As it is for all farmers, the seasons provide the structure for Goldstein’s life. Summer workdays start at six a.m. and go until five p.m. Goldstein sells fall crops until December and spends the first weeks of winter planning and reflecting on the goals Wild Work met in the just-completed growing season. She takes January off, and in February she starts seeds indoors. In March the first plants emerge in the tunnels and by the end of April she harvests the first kale, peas, fennel and chard. May and June are planting months, and by the end of June harvesting starts to pick up. Like a ship captain, Goldstein always has an eye on the weather.

“There’s a river gauge at Au Sable Forks,” she said, but by the time it’s reached high water, her land upstream would already be inundated. “You never know what path a storm is going to take and you’re always trying to address your risk tolerance. You want to save stuff, but not pull immature crops. I’ll be interested to see how and if my tolerance changes over time.”
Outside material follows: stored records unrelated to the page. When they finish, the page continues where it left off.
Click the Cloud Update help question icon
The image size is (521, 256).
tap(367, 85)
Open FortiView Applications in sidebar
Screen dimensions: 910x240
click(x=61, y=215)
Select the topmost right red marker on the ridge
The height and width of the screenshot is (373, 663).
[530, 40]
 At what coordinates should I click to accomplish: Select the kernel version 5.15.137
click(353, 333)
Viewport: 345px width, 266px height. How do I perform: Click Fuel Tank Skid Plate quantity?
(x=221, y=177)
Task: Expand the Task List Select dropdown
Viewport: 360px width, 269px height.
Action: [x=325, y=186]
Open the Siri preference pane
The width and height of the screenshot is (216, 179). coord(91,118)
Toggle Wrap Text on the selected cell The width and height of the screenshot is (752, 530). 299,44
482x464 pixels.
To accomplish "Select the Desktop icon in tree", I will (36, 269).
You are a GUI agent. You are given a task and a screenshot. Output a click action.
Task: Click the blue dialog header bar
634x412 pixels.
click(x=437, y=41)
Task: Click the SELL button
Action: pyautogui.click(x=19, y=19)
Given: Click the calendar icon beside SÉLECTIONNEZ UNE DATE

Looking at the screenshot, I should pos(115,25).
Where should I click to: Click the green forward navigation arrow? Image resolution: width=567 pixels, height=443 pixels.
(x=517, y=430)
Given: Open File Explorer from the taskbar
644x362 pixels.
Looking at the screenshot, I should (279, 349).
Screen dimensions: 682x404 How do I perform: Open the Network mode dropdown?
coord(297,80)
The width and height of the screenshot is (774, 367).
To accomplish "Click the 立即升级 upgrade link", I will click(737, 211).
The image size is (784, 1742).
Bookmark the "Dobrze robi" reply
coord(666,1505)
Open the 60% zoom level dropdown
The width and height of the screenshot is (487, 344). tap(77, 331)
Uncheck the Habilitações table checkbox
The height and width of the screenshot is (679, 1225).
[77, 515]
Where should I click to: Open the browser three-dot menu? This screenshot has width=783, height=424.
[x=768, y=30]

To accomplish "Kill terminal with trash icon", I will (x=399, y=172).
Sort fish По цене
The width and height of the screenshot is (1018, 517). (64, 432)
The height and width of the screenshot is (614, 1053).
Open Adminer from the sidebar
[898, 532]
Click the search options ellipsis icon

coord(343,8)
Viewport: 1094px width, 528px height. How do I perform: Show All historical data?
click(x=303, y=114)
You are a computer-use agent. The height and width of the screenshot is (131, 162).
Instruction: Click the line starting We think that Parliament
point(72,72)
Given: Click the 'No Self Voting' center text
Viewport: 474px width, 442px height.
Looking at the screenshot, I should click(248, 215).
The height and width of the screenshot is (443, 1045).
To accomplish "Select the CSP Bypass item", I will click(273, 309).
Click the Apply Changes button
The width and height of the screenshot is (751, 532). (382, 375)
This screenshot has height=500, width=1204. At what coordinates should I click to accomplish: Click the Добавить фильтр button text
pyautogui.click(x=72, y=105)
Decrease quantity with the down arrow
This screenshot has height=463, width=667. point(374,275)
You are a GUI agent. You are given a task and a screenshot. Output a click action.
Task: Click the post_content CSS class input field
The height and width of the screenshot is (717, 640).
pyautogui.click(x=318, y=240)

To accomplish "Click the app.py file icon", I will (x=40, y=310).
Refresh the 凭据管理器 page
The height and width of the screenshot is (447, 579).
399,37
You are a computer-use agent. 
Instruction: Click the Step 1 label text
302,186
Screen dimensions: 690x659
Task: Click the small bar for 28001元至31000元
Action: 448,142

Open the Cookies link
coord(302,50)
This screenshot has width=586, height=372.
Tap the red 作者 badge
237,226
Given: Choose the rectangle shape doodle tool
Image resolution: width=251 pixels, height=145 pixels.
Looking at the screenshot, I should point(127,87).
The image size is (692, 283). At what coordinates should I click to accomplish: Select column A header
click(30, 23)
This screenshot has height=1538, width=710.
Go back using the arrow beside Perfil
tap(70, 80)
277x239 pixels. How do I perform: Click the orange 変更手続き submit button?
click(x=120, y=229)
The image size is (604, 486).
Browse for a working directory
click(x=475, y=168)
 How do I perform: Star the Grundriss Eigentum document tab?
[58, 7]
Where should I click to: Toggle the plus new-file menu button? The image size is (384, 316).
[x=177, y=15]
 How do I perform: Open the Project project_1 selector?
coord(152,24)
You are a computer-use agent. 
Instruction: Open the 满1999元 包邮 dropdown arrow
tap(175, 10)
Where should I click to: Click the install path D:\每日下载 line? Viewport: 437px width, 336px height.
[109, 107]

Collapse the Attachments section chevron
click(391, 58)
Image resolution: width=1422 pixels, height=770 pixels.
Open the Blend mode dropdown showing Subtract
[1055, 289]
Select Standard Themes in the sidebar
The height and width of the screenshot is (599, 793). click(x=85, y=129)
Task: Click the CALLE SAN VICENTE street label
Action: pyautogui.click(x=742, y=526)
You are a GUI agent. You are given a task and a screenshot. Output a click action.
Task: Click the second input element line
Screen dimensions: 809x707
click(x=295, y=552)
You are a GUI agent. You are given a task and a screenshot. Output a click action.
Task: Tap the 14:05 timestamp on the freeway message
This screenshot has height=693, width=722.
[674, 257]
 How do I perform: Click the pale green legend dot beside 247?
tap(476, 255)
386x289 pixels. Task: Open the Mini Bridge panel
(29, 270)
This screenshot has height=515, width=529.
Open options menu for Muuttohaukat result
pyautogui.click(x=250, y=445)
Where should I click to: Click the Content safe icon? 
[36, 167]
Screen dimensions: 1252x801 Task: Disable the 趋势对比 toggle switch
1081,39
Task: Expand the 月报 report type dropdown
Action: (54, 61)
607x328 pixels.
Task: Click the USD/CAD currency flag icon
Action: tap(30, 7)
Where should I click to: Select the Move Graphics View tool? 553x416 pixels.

This fall will bring a new change in the structure of this farmer’s life: Goldstein and Wyatt are expecting their first child in November. More than ever, she feels the push and pull of her desire for things to be just so against a background of events out of her control, from the precarity of the local housing market to the unpredictability of climate change. Her three little floodplain acres feel increasingly vulnerable.

But when February rolls around, she will plant her seeds like always, using all the knowledge she’s gained to make them as close to perfect as possible. Everything else is out of her hands.